_WORK TASK_
The result should hold only the lines from the one with "Click the import media folder icon in library" through the final line of the data below, transcribed exactly, pictures left out.

[Saved data entries]
# # # # # # #

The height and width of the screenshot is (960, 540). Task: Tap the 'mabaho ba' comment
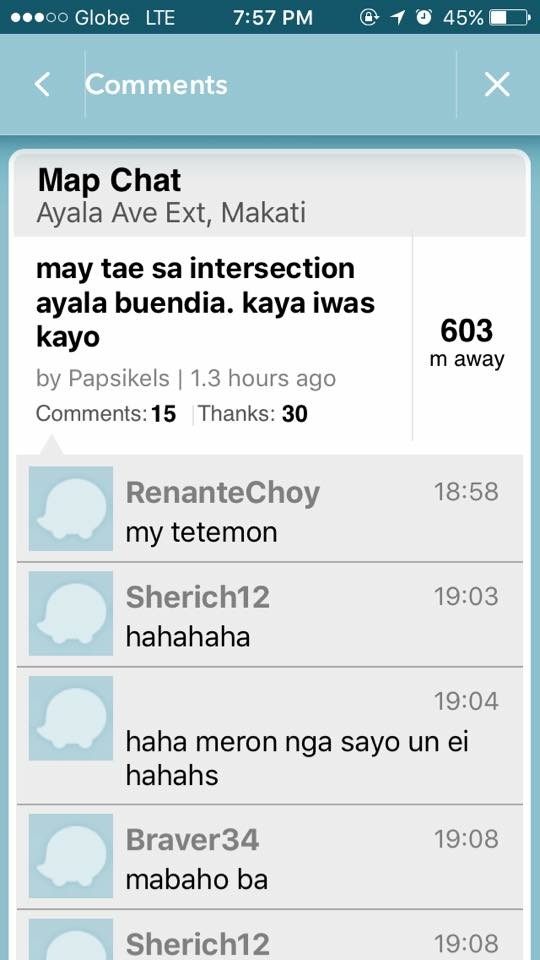pyautogui.click(x=197, y=880)
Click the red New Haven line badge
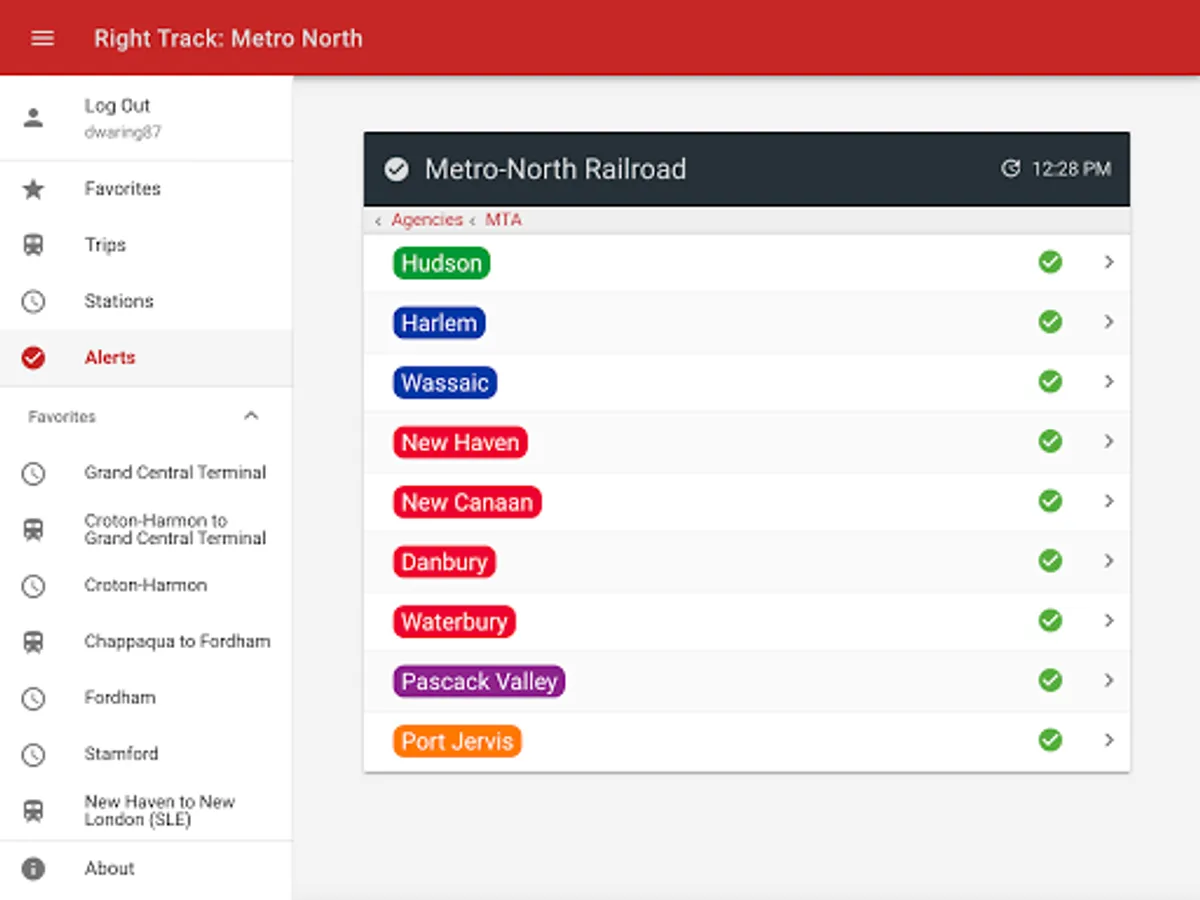Screen dimensions: 1200x900 point(460,442)
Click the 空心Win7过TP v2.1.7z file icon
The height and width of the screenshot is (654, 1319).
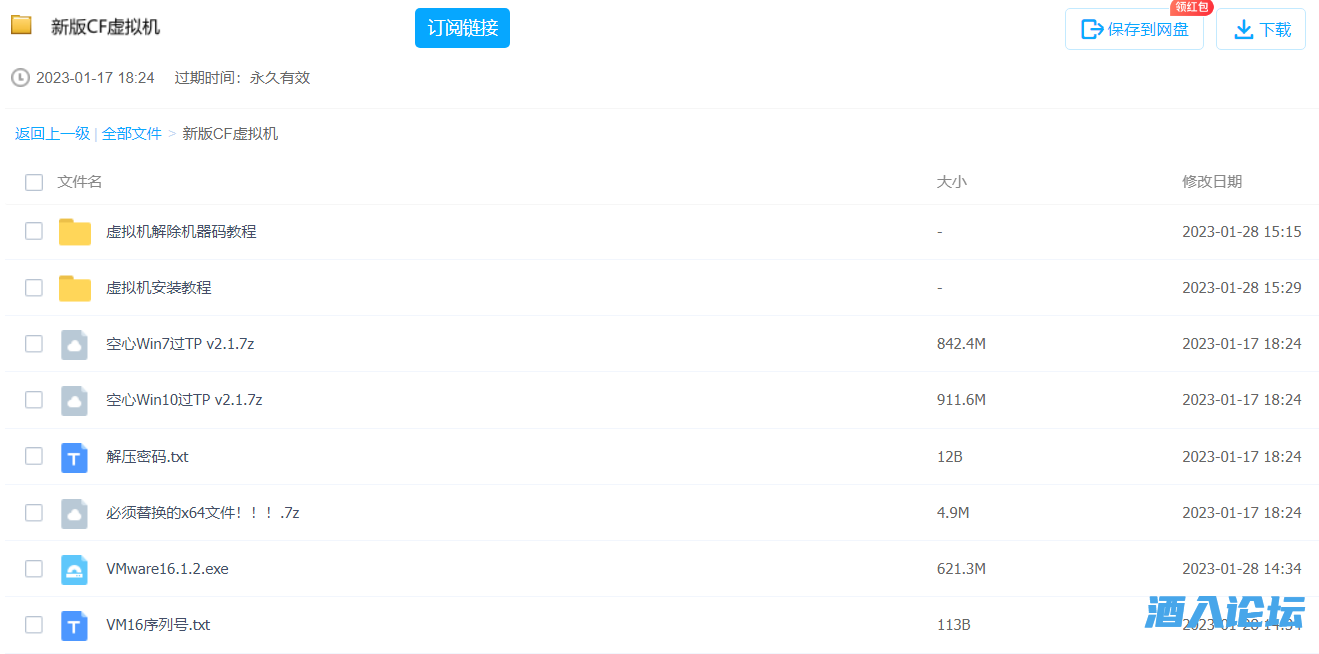(x=75, y=344)
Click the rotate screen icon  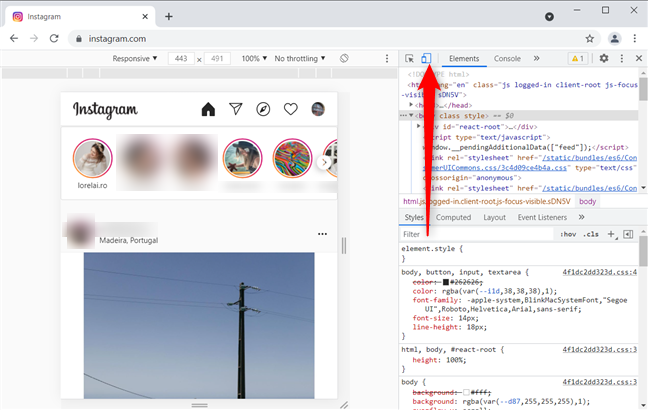343,59
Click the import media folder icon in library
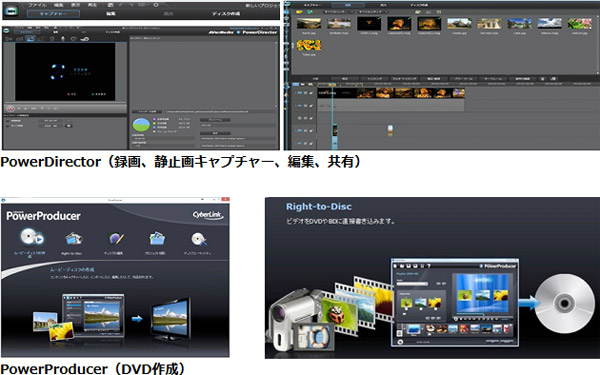The width and height of the screenshot is (600, 375). [x=299, y=12]
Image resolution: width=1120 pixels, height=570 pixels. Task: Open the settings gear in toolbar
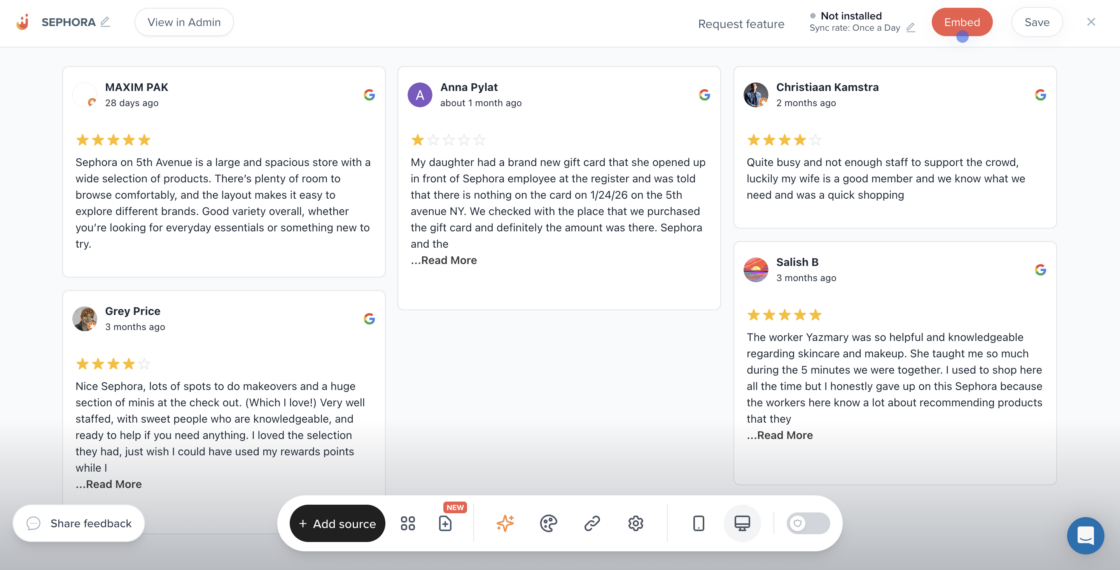(x=635, y=523)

# # # # # # #

_COMPLETED TASK_
Click the import media folder icon in library
The width and height of the screenshot is (600, 375). [x=299, y=12]
Image resolution: width=1120 pixels, height=570 pixels. Task: Open the settings gear in toolbar
(x=635, y=523)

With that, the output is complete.